Options Strategies: Covered Calls, CSPs, Verticals, and Iron Condors

The four defined-risk options strategies that cover 90% of what retail traders actually need — with break-even math, max profit/loss, and when each one shines.

Once you understand calls, puts, and the Greeks, the next step is combining them into structured trades. Four strategies handle almost every market view a retail trader needs: covered calls for income on existing stock, cash-secured puts for entering stock at a discount, vertical spreads for directional bets with capped risk, and iron condors for neutral premium collection. Each has precise break-evens and max loss — which means you can size them correctly and know exactly what you're risking on every trade.

Strategy 1: The Covered Call

A covered call means selling a call option against 100 shares of stock you already own. You collect the premium upfront. If the stock stays below the strike at expiration, you keep the premium and the shares. If it rises above the strike, your shares get called away at that strike.

Strategy 2: The Cash-Secured Put

A cash-secured put (CSP) means selling a put option while holding cash equal to 100 × strike. You collect premium upfront. If the stock stays above the strike, you keep the premium. If it drops below the strike, you're assigned and buy 100 shares at the strike (effectively at a discount to your entry price minus the premium).

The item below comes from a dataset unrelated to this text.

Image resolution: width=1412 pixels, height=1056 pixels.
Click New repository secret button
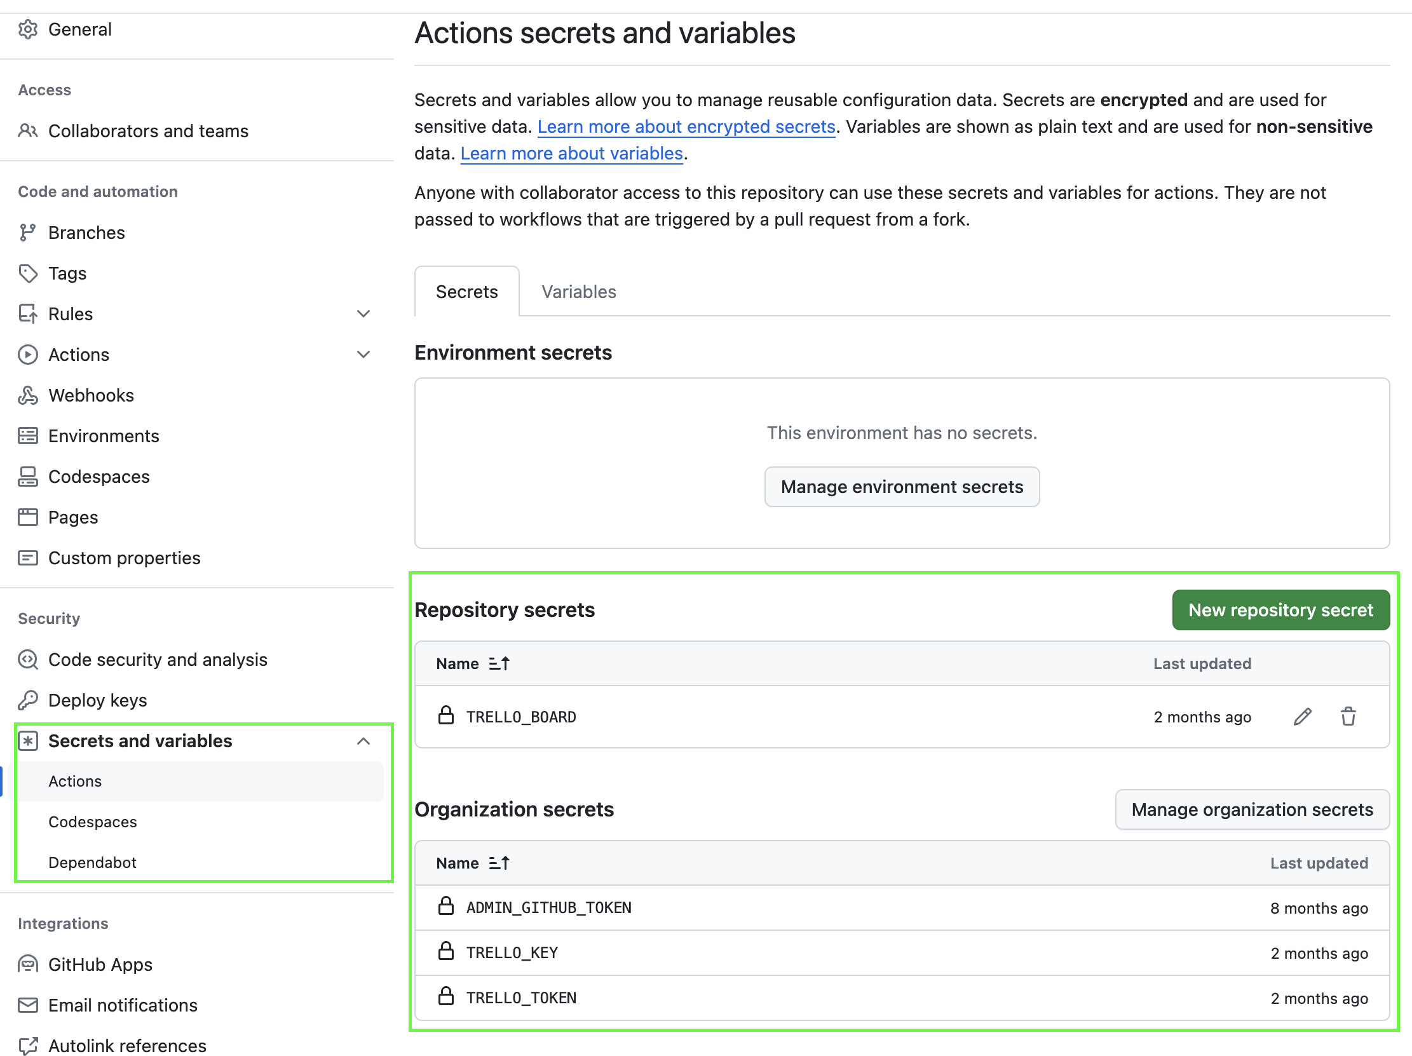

The Wheel: Combining Covered Calls and CSPs

The Wheel strategy cycles between CSPs and covered calls on the same stock. You sell CSPs until assigned, then sell covered calls until called away, then back to CSPs. Each leg collects premium.

Strategy 3: Vertical Spreads

A vertical spread is two options of the same type and same expiration at different strikes. Sell one, buy another. Four variations cover bullish, bearish, premium-collecting, and premium-paying views.

Strategy 4: The Iron Condor

An iron condor combines a bull put spread and a bear call spread on the same underlying and expiration. You collect premium from both sides, profiting when the stock stays within a range. It's the defining strategy for neutral, high-IV environments.